Reproduza, do texto sobre a Ibéria, o trecho que vai de "Separados, teremos, cada um de nós, um sentido nacional; não" até "que a existir.".

_TRECHO PARA LEITURA_

————

Proj-logo

Arquivo Pessoa

OBRA ÉDITA · FACSIMILE · INFO
pdf
Fernando Pessoa

Separados, teremos, cada um de nós, um sentido nacional;

Ibéria

 

Separados, teremos, cada um de nós, um sentido nacional; não temos sentido civilizacional. Poderemos existir mais ou menos digna e decentemente, como qualquer Bélgica ou qualquer Suíça, mas isso não é existência digna de que a ela se aspire. Valemos mais do que isso; temos direito a fazer mais que a existir.

 

A república portuguesa é o primeiro passo dado para a civilização ibérica. Não foi dado, é claro, conscientemente: os nossos republicanos são incapazes de qualquer actividade do cérebro anterior. Mas foi um passo que o Destino fez dar.

Deverá esse fenómeno repercutir-se em Espanha?... Na Catalunha deve ter tido efeito, porque foi o sacudir de um jugo; aparentemente talvez, mas são as aparências que impressionam o estrangeiro. Mas não está cada vez mais forte a monarquia espanhola? C> Destino o dirá. Forte e bem orientada começou a ser a monarquia portuguesa sob o governo João Franco, quando caiu moribunda.

Querer reimplantar a monarquia em Portugal é dos maiores crimes que se pode meditar contra a Pátria Portuguesa e contra a futura (ou possível) Civilização Ibérica. Nada importa investigar qual o valor de monarquia ou de república, em si, ou em relação aos países da Ibéria. É em relação ao conjunto ibérico que esse fenómeno político tem de ser analisado.

————

_EXCERTOS DE DADOS_
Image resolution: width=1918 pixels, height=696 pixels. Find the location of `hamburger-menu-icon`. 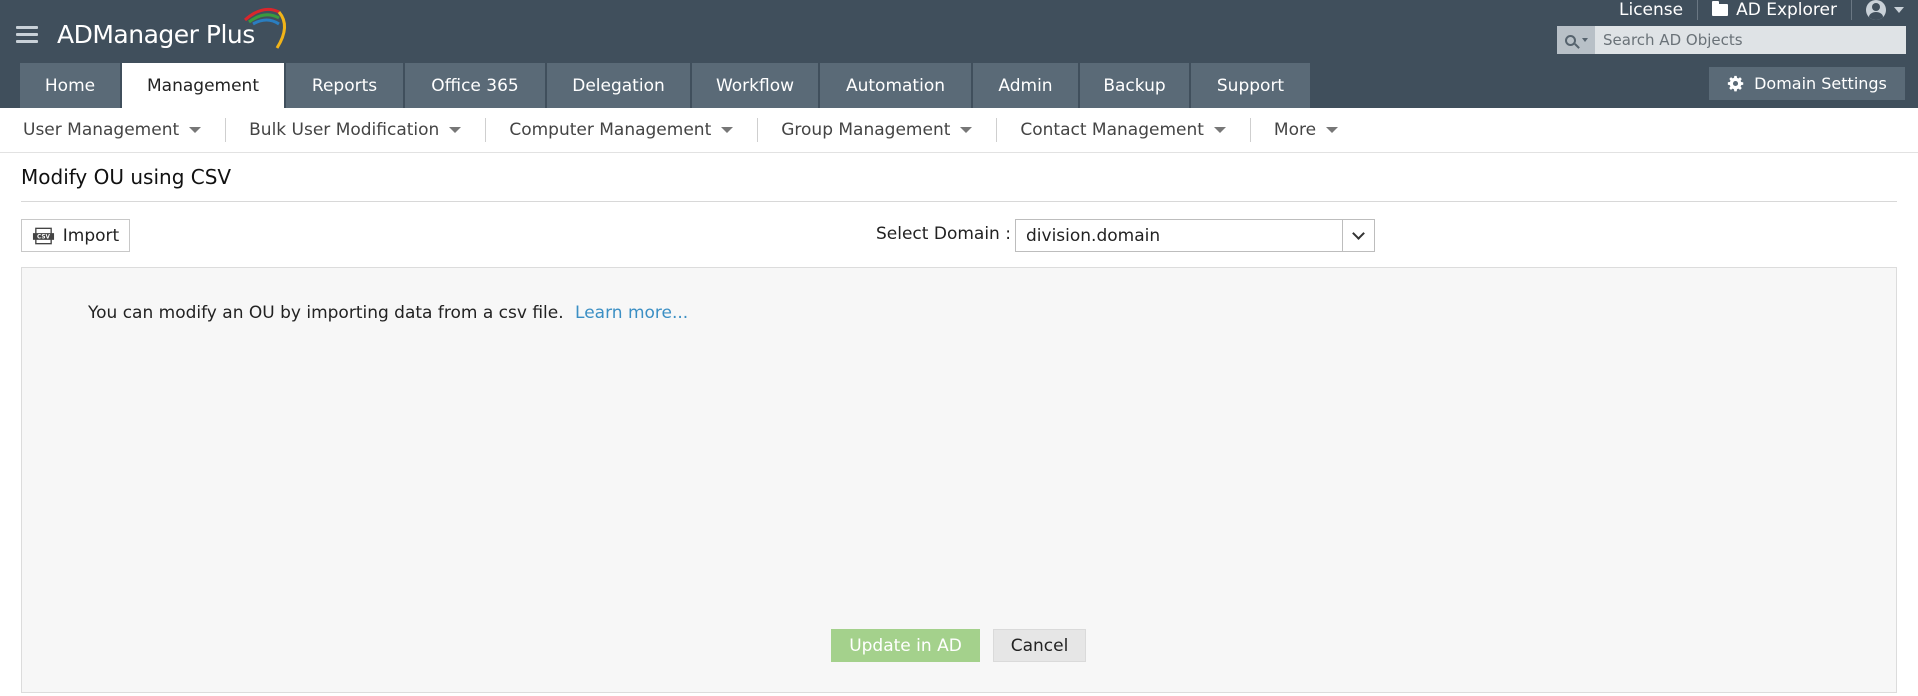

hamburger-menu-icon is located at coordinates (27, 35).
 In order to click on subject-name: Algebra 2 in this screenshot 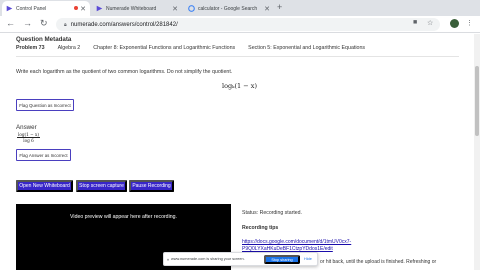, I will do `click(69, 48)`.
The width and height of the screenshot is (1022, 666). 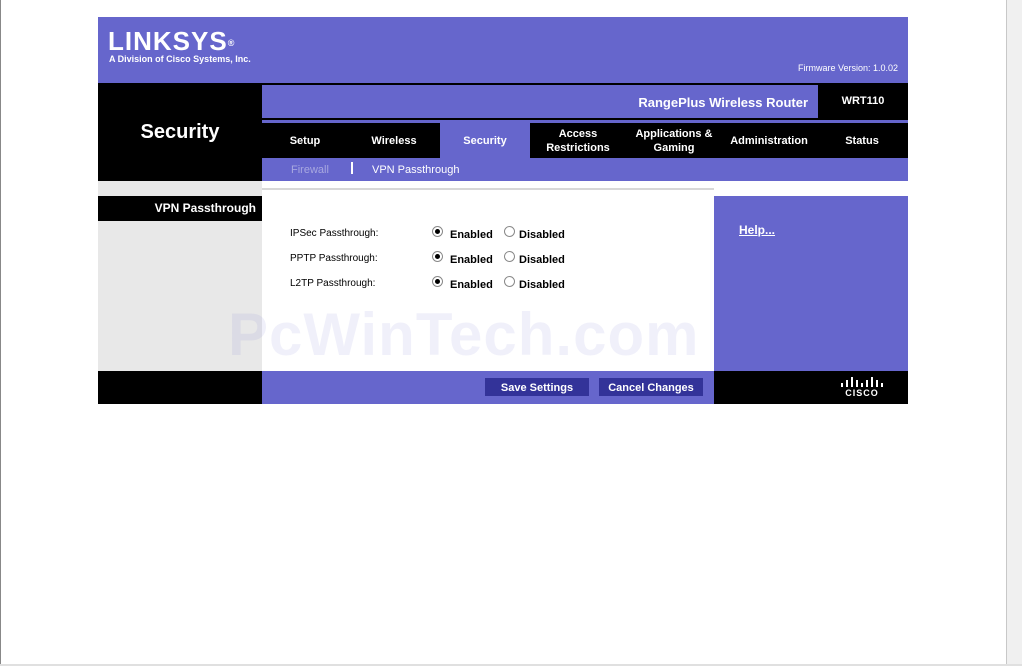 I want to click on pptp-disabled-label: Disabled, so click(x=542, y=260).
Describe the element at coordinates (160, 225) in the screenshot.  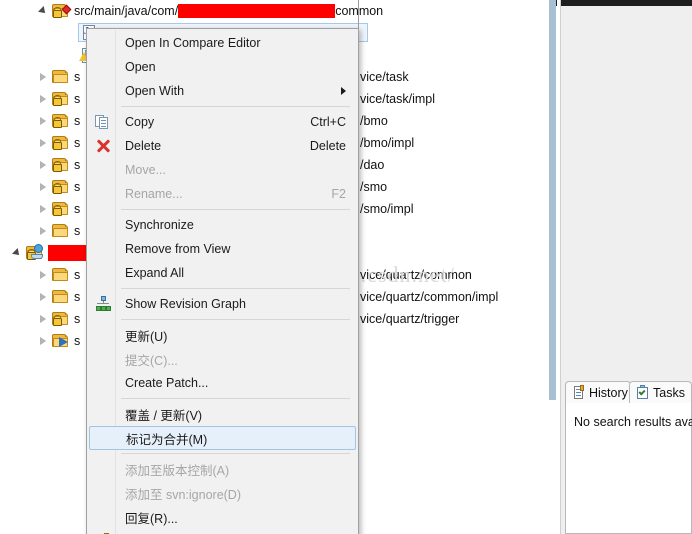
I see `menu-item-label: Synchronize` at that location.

————

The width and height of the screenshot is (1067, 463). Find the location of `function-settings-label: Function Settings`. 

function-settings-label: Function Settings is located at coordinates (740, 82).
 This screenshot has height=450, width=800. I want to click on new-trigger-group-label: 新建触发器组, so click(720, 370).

————

_RESPOSTA À TAREFA_
Separados, teremos, cada um de nós, um sentido nacional; não temos sentido civilizacional. Poderemos existir mais ou menos digna e decentemente, como qualquer Bélgica ou qualquer Suíça, mas isso não é existência digna de que a ela se aspire. Valemos mais do que isso; temos direito a fazer mais que a existir.